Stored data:
[Begin]

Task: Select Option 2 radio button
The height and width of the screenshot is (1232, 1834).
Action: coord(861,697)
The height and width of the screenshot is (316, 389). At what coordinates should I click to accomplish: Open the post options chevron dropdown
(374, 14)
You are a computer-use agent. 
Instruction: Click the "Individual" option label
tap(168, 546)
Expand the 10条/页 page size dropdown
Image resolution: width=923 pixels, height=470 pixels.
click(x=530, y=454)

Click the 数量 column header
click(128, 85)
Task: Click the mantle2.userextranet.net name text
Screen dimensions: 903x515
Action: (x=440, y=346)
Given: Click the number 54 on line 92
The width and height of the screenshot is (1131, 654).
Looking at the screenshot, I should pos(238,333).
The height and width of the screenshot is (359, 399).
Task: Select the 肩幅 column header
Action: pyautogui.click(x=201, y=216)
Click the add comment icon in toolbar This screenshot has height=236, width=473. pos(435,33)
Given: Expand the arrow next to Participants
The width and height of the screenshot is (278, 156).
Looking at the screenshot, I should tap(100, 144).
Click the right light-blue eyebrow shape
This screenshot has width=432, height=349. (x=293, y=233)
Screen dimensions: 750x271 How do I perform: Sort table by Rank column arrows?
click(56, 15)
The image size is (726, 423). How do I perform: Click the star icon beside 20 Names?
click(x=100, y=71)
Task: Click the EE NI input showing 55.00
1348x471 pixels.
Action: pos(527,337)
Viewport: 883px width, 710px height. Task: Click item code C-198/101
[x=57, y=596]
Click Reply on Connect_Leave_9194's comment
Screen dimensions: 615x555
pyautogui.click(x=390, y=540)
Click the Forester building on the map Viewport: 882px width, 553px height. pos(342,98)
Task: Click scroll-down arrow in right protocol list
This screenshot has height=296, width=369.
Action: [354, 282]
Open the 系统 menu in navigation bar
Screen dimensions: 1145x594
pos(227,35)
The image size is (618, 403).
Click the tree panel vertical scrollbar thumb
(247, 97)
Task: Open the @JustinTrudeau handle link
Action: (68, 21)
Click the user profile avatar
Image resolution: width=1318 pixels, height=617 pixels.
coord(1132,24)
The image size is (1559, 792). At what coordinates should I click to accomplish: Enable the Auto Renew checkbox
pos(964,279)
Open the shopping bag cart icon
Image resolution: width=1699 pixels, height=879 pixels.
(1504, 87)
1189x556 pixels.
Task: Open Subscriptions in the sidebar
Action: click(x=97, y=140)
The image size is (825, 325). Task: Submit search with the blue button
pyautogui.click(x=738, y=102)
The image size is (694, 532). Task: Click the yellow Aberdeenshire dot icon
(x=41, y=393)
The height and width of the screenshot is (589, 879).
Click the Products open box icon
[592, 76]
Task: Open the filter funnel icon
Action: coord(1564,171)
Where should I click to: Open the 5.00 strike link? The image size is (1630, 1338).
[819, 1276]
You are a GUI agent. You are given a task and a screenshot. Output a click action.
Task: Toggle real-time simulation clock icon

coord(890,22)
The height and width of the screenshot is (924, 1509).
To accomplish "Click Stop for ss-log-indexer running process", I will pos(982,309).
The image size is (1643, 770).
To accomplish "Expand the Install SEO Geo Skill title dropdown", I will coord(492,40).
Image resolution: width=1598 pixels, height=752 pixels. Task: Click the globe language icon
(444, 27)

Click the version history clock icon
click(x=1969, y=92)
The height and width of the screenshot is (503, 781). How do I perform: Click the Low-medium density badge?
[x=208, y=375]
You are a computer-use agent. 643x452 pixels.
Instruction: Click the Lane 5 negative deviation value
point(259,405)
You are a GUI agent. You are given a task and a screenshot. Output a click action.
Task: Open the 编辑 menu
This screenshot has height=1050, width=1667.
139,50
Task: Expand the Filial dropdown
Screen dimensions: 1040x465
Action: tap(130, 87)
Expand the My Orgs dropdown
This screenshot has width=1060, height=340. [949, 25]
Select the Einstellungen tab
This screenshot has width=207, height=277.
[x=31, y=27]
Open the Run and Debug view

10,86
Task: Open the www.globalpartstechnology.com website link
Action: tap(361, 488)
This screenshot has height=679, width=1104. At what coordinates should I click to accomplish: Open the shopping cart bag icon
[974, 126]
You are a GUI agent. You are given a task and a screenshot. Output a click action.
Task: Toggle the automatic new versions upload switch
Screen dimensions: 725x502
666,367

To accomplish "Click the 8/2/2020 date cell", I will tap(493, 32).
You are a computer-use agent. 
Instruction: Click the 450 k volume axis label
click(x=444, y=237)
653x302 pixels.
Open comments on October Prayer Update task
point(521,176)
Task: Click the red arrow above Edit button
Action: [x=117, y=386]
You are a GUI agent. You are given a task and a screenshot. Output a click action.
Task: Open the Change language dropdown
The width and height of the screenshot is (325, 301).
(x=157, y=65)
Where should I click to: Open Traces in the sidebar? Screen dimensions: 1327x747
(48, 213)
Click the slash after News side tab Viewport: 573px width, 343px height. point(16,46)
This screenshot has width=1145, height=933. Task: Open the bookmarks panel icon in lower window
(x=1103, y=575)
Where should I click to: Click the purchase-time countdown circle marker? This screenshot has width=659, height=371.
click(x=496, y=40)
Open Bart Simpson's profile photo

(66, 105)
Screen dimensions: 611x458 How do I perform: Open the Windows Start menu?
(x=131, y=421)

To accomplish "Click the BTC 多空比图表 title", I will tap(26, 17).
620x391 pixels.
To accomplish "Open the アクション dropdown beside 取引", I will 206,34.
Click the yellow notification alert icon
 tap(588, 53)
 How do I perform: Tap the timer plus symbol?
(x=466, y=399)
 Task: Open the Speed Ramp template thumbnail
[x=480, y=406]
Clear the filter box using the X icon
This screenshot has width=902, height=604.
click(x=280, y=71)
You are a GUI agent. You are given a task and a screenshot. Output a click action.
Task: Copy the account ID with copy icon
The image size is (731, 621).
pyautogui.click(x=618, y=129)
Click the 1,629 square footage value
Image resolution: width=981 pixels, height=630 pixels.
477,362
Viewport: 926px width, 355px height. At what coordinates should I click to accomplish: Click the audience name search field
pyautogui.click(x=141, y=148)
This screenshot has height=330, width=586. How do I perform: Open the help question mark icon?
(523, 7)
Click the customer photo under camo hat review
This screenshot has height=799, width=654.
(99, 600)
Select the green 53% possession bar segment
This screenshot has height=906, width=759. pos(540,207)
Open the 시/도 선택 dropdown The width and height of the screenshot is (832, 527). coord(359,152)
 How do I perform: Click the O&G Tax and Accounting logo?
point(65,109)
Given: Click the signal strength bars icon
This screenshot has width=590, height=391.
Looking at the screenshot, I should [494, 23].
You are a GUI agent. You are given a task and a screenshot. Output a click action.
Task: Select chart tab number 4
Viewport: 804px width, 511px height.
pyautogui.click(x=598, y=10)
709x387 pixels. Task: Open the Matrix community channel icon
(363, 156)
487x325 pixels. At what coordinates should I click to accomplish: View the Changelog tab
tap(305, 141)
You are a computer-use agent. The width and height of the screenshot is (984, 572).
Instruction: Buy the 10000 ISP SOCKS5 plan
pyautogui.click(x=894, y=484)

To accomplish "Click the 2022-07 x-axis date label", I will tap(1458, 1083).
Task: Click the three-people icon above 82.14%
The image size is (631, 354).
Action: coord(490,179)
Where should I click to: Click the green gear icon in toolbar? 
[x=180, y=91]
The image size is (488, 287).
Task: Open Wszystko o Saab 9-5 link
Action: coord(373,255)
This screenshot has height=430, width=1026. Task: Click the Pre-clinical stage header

[End]

Aim:
Convert the material between the lines holding "Image resolution: width=1598" and "This screenshot has width=1060, height=340.", inclusive, into a CSV with the columns instruction and response, one row per request. Give each request's text and its answer a single quoted field apiece, replacing line breaks with spaces.

Full answer:
instruction,response
"Image resolution: width=1598 pixels, height=752 pixels. Task: Click the globe language icon","(444, 27)"
"Click the version history clock icon","click(x=1969, y=92)"
"The height and width of the screenshot is (503, 781). How do I perform: Click the Low-medium density badge?","[x=208, y=375]"
"You are a computer-use agent. 643x452 pixels. Instruction: Click the Lane 5 negative deviation value","point(259,405)"
"You are a GUI agent. You are given a task and a screenshot. Output a click action. Task: Open the 编辑 menu This screenshot has height=1050, width=1667.","139,50"
"Task: Expand the Filial dropdown Screen dimensions: 1040x465","Action: tap(130, 87)"
"Expand the My Orgs dropdown","This screenshot has width=1060, height=340. [949, 25]"